Each line from the one holding "Privacy Policy (149, 2455)" to the last line of the listing must be set down exactly. No pictures are to be included.

+---+

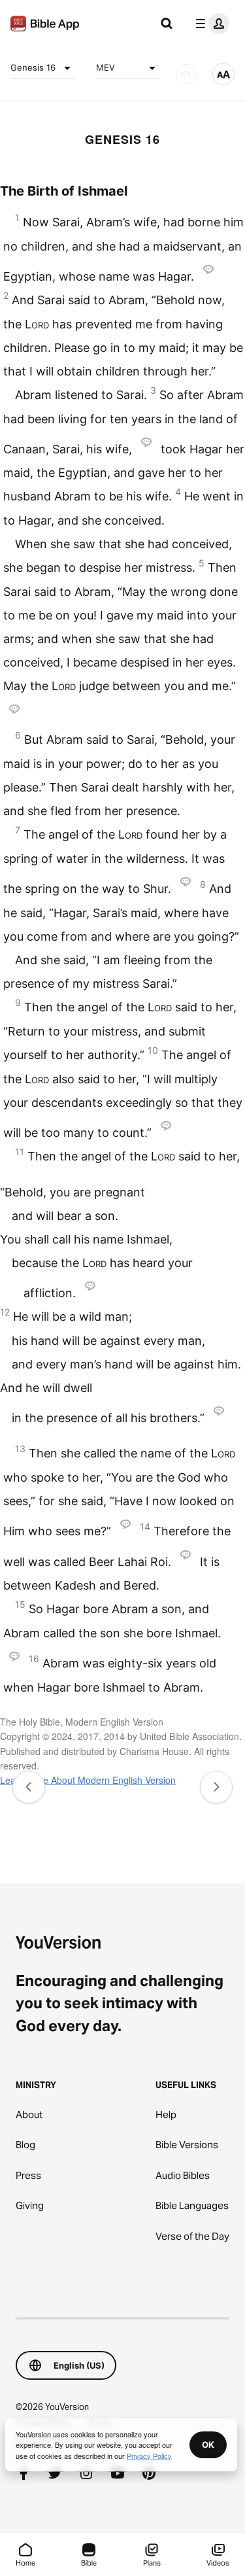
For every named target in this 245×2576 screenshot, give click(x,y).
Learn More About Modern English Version (88, 1779)
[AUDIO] (186, 73)
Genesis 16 (33, 67)
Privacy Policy (149, 2455)
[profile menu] (210, 23)
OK (208, 2444)
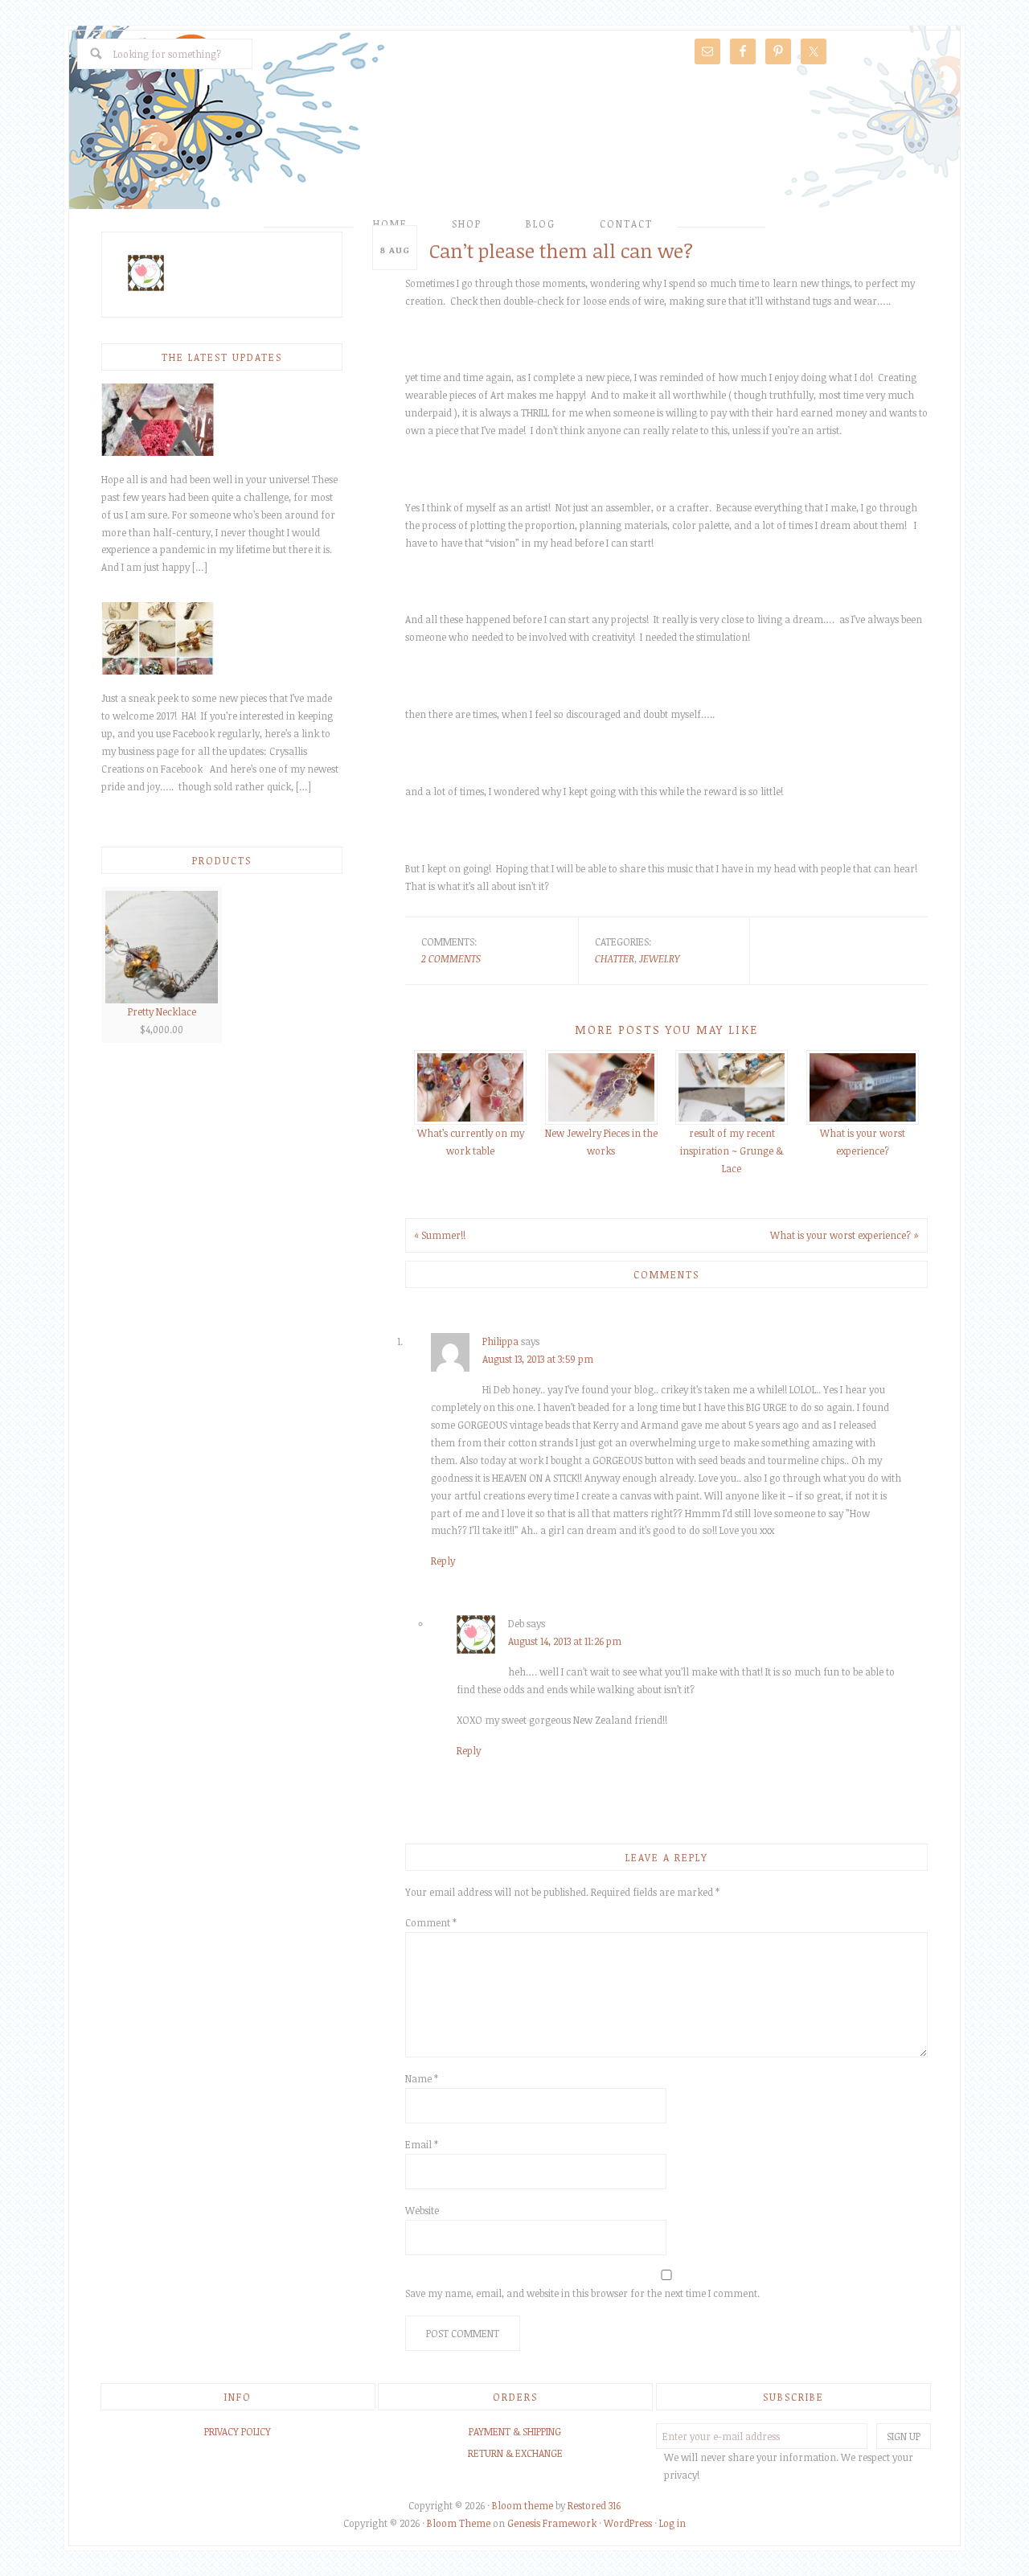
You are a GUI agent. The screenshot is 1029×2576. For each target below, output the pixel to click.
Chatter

+---+

== Task solution ==
Privacy Policy (149, 2455)
[profile menu] (210, 23)
OK (208, 2444)
You are a GUI agent. The screenshot is 1029×2576. For each target below, output the pixel to click.
Chatter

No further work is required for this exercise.